◆ WRITTEN INSTRUCTION A ◆
Duplicate the whole forum discussion about winter cycling, word for word.
◆ WRITTEN INSTRUCTION B ◆
Please set down the records from their first line up to and including the line containing "The image size is (1316, 915). coord(515,63)", reproducing each line exactly.

I went down twice last winter, both times because I got way too aggressive around corners in areas where the roads were perfectly clear. It's pretty easy to think, "Wow it's a nice day today", let your guard down and ride like you do in the summer.
Agreed here. I've never fallen with studs on in dry conditions simply because the tires come with a warning that says "Don't ride too aggressively or you may pull the studs out." Basically that means I slow down more before I turn and I don't accelerate too quickly.

Originally Posted by PaulRivers View Post
Very Strongly recommend:
- 700c tires, I've ridden both and they're noteably better than 26" tires
- Full fenders
- Either a cheaper bike, or an expensive winter specific bike - for what you wrote I'd go with cheaper. I'd point you towards a $400 or so hybrid (new cost). If you can find used great, I'm to lazy to go used to save $150 lol.

Recommend:
- Straight handlebars, for the same reason mountain bikes have straight bars - leverage is much better for dealing with nasty uneven road surfaces.
- I've not seen many people using shocks. The sentiment seems to be that they might be nice if they worked perfectly, but the tend to get gunked up and fall apart in winter riding, and because a lot less effective when it gets real cold anyways, so don't use them.

My 2 cents.
Mr. Rivers always has very good advice for winter riding, I'd definitely take heed. However I will say that I ride both a 700c bike and a 26" mountain bike in the winter. Different bikes for different kinds of snow/weather. (Montana gets lots of winter weather...) The mountain bike puts me a bit closer to the ground and has slightly wider bars, so I take that when it's really bad outside. The other 95% of the time I'm on the 700c cross bike.

Originally Posted by absoludicrous View Post
The next thing that has piqued my interest is what bike to ride in the winter. Based off what I've read here I'm less inclined to ride my warm-season drop bar bike, and more inclined to think a cheap old hard-tail mountain bike or all-terrain bike might be the way to go.

Is it pretty much an "anything'll do" sort of deal or are there recommendations for capable winter bikes? Flat-bar better suited than drop?

◆ Rows showing where targets appear ◆

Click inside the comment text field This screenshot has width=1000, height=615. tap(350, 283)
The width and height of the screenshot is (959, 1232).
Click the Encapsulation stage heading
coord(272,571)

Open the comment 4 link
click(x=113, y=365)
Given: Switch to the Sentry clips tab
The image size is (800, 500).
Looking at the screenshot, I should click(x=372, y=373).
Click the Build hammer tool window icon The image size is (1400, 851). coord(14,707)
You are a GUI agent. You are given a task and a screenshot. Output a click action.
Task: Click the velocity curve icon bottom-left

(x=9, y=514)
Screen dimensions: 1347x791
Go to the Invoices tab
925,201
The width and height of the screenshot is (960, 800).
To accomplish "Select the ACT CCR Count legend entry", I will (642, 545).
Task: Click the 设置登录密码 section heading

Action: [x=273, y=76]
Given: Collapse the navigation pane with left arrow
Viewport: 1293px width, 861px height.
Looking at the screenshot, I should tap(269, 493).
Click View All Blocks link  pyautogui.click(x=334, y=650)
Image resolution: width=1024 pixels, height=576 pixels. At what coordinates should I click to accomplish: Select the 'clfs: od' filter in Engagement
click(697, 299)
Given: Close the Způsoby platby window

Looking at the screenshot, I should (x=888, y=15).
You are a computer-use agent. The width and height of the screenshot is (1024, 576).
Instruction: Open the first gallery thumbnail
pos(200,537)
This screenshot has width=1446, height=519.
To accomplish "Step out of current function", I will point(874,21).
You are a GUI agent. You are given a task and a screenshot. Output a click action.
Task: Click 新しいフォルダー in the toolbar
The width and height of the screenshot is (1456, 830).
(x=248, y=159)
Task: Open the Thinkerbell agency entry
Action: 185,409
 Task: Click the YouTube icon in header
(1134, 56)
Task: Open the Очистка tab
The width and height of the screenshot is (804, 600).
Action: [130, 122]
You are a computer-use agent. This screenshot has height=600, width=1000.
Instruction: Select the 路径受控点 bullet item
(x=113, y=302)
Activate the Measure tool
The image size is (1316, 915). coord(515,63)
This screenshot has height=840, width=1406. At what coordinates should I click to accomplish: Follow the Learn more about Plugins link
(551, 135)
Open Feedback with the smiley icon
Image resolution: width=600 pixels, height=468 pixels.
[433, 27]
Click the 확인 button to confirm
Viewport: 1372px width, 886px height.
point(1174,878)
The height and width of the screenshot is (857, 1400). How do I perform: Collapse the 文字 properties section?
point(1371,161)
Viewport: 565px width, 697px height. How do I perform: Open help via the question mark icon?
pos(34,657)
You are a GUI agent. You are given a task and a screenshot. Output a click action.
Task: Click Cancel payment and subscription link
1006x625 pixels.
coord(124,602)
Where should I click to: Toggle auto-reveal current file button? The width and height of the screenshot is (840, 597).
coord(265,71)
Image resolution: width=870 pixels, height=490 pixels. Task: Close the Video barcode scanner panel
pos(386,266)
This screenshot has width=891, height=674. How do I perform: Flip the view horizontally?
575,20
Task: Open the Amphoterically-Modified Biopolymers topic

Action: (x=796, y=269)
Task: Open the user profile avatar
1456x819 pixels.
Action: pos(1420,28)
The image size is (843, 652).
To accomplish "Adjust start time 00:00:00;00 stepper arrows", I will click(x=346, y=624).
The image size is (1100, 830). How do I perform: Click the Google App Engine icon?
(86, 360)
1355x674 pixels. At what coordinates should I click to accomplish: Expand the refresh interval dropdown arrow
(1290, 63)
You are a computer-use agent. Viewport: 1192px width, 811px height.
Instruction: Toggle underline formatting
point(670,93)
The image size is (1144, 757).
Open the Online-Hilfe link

◆ EXPECTED OUTPUT A ◆
I went down twice last winter, both times because I got way too aggressive around corners in areas where the roads were perfectly clear. It's pretty easy to think, "Wow it's a nice day today", let your guard down and ride like you do in the summer.
Agreed here. I've never fallen with studs on in dry conditions simply because the tires come with a warning that says "Don't ride too aggressively or you may pull the studs out." Basically that means I slow down more before I turn and I don't accelerate too quickly.

Originally Posted by PaulRivers View Post
Very Strongly recommend:
- 700c tires, I've ridden both and they're noteably better than 26" tires
- Full fenders
- Either a cheaper bike, or an expensive winter specific bike - for what you wrote I'd go with cheaper. I'd point you towards a $400 or so hybrid (new cost). If you can find used great, I'm to lazy to go used to save $150 lol.

Recommend:
- Straight handlebars, for the same reason mountain bikes have straight bars - leverage is much better for dealing with nasty uneven road surfaces.
- I've not seen many people using shocks. The sentiment seems to be that they might be nice if they worked perfectly, but the tend to get gunked up and fall apart in winter riding, and because a lot less effective when it gets real cold anyways, so don't use them.

My 2 cents.
Mr. Rivers always has very good advice for winter riding, I'd definitely take heed. However I will say that I ride both a 700c bike and a 26" mountain bike in the winter. Different bikes for different kinds of snow/weather. (Montana gets lots of winter weather...) The mountain bike puts me a bit closer to the ground and has slightly wider bars, so I take that when it's really bad outside. The other 95% of the time I'm on the 700c cross bike.

Originally Posted by absoludicrous View Post
The next thing that has piqued my interest is what bike to ride in the winter. Based off what I've read here I'm less inclined to ride my warm-season drop bar bike, and more inclined to think a cheap old hard-tail mountain bike or all-terrain bike might be the way to go.

Is it pretty much an "anything'll do" sort of deal or are there recommendations for capable winter bikes? Flat-bar better suited than drop?

◆ EXPECTED OUTPUT B ◆
Click inside the comment text field This screenshot has width=1000, height=615. tap(350, 283)
The width and height of the screenshot is (959, 1232).
Click the Encapsulation stage heading
coord(272,571)

Open the comment 4 link
click(x=113, y=365)
Given: Switch to the Sentry clips tab
The image size is (800, 500).
Looking at the screenshot, I should click(x=372, y=373).
Click the Build hammer tool window icon The image size is (1400, 851). coord(14,707)
You are a GUI agent. You are given a task and a screenshot. Output a click action.
Task: Click the velocity curve icon bottom-left

(x=9, y=514)
Screen dimensions: 1347x791
Go to the Invoices tab
925,201
The width and height of the screenshot is (960, 800).
To accomplish "Select the ACT CCR Count legend entry", I will (642, 545).
Task: Click the 设置登录密码 section heading

Action: [x=273, y=76]
Given: Collapse the navigation pane with left arrow
Viewport: 1293px width, 861px height.
Looking at the screenshot, I should tap(269, 493).
Click View All Blocks link  pyautogui.click(x=334, y=650)
Image resolution: width=1024 pixels, height=576 pixels. At what coordinates should I click to accomplish: Select the 'clfs: od' filter in Engagement
click(697, 299)
Given: Close the Způsoby platby window

Looking at the screenshot, I should (x=888, y=15).
You are a computer-use agent. The width and height of the screenshot is (1024, 576).
Instruction: Open the first gallery thumbnail
pos(200,537)
This screenshot has width=1446, height=519.
To accomplish "Step out of current function", I will point(874,21).
You are a GUI agent. You are given a task and a screenshot. Output a click action.
Task: Click 新しいフォルダー in the toolbar
The width and height of the screenshot is (1456, 830).
(x=248, y=159)
Task: Open the Thinkerbell agency entry
Action: 185,409
 Task: Click the YouTube icon in header
(1134, 56)
Task: Open the Очистка tab
The width and height of the screenshot is (804, 600).
Action: [130, 122]
You are a computer-use agent. This screenshot has height=600, width=1000.
Instruction: Select the 路径受控点 bullet item
(x=113, y=302)
Activate the Measure tool
The image size is (1316, 915). coord(515,63)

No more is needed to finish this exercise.